→ **GIVEN TASK**:
Arrange as a JSON list of strings the lines starting with the one that contains "611x364 pixels. Task: Open" and going on through the one that contains "[x=48, y=43]", one string per line, with blank lines left out.

→ **TASK DATA**:
■ ■ ■
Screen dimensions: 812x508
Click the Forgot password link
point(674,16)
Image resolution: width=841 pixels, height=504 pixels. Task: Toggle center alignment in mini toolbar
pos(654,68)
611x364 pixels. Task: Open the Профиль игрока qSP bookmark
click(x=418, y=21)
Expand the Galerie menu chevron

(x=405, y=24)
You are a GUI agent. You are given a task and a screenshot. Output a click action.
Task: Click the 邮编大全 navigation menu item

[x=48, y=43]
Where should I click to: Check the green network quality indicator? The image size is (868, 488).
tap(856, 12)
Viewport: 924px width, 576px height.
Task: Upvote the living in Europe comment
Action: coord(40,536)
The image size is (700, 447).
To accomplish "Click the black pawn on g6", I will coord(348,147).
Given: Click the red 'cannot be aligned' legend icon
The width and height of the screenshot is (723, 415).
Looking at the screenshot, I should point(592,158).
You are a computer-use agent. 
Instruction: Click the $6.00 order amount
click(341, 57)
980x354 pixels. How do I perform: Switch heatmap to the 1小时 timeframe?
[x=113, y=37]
■ ■ ■
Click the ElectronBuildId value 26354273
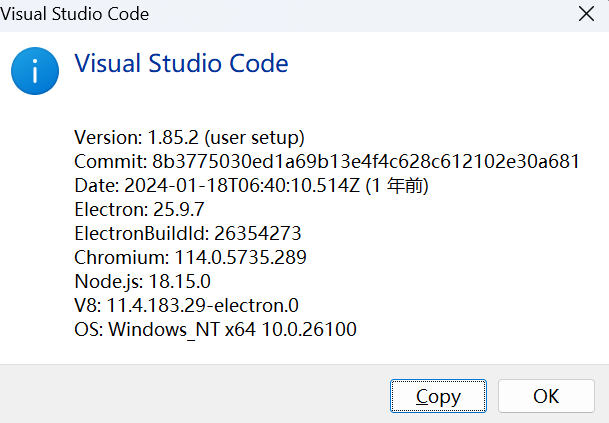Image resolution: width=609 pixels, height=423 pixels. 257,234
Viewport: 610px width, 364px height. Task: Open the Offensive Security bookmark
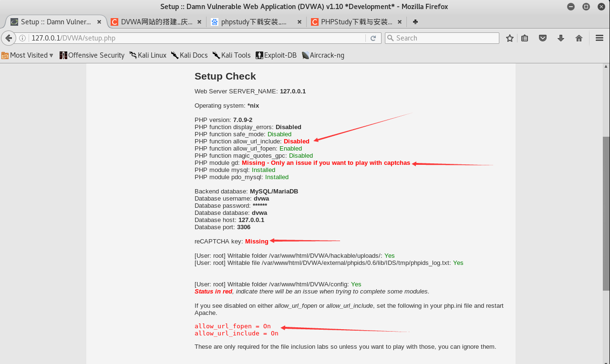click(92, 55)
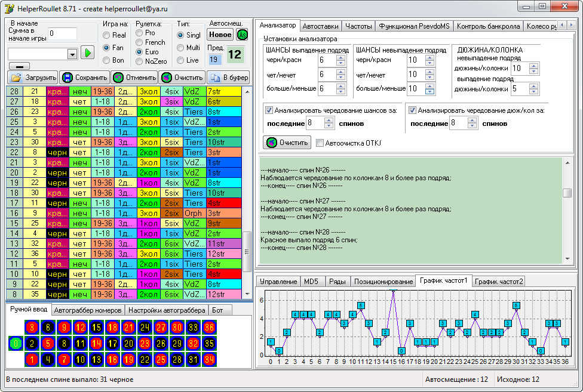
■ ■ ■
→ **EXERCISE RESPONSE**:
[
  "611x364 pixels. Task: Open the Профиль игрока qSP bookmark",
  "click(x=418, y=21)",
  "Expand the Galerie menu chevron",
  "(x=405, y=24)",
  "You are a GUI agent. You are given a task and a screenshot. Output a click action.",
  "Task: Click the 邮编大全 navigation menu item",
  "[x=48, y=43]"
]